Realizing the user automation dream

Shortcut: Find recent reminders, tomorrow's personal/family events, and display combined events. Input: 'Describe a change'.
A result from the Describe a Shortcut feature in macOS 27.

Since the very beginning, it’s been clear that computers provide incredible power to those who know how to use them to get work done. The challenge has always been how small the group of “those who know how to use them” has been.

The Apple II included support for BASIC, a simplified programming language that was intended to let new computer users write programs. “In my opinion, the real thing [the Apple II] is doing right now is to teach people how to program the computer,” a young Steve Jobs told the New Yorker in 1977. The first computer programs I wrote were in BASIC.

There was also the Logo language, which helped introduce beginners to programming concepts through the manipulation of a virtual robot called a “turtle.” In the ’80s, HyperCard tried to broaden the programming community through its use of HyperTalk, another language designed to speak to beginners.

The (still!) current examples of this on the Mac are AppleScript, which used a format based on English-language sentence structure; and Automator and Shortcuts, two automation tools designed to create flow-chart-based programs.

The goal is always the same: To give regular people the ability to harness the power of computers. And we’ve never, ever been closer to the goal than we are today.

No, I’m not talking about vibe coding apps, mostly because that requires a level of focus and detail that most “regular people” are not going to want to provide.
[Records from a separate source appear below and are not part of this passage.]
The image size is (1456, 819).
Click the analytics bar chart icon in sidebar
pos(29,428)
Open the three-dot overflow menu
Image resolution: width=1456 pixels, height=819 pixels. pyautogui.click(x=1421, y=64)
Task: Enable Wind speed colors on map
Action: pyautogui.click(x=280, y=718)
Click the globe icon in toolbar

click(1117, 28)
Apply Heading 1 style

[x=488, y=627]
Show a civilian Xcode and watch how their eyes instantly glaze over.

I’m talking about Shortcuts—specifically, Apple’s Describe a Shortcut feature in the forthcoming macOS 27, iOS 27, and iPadOS 27.

This is as close as we’ve come, across 40 years, to the original dream of putting computer power in the hands of everyone. You can literally tell your device what you want it to do, and when—”every morning show me my to-dos and calendar events for the day”—and it will generate a program to do it and a schedule to run it.

Find 3 incomplete Reminders from Personal and Family for Tomorrow, sorted by date.
A look inside a shortcut created by Describe a Shortcut.

Yes, there are lots of limitations. Describe a Shortcut doesn’t work with third-party apps, only Apple’s own stuff (at least, for now). It can sometimes get confused, especially with complex queries. And it has an interesting tendency to kick things to the Use Model action—why I am I surprised that an AI model likes to build Shortcuts that themselves use AI models?

But when it works, which is most of the time, it’s magical. And perhaps its best feature is that you can iterate on your Shortcuts. If there’s something it doesn’t do quite right the first time, you can specify changes you’d like to see—”only show me items from my Personal calendar”—and it’ll rewrite the Shortcut to take those changes into account. In that way, it’s emulating the back-and-forth conversations that can make vibe coding so remarkable.

I was also impressed with the fact that Shortcuts created with this method are… just Shortcuts. With one click, you’re looking at the actual Shortcut blocks that the feature has assembled for you. You can edit them as you see fit. They’re not special in any way, other than that they were built with an actual English-language sentence, not a line of code that resembles one superficially.

I’m sure that future developments will make it even easier for us to tell our devices what to do. But this particular advance feels especially big to me, like we’ve crossed some invisible line of demarcation. We are entering the era where the computers program themselves—and, for the most part, are able to understand what we’re asking them to do.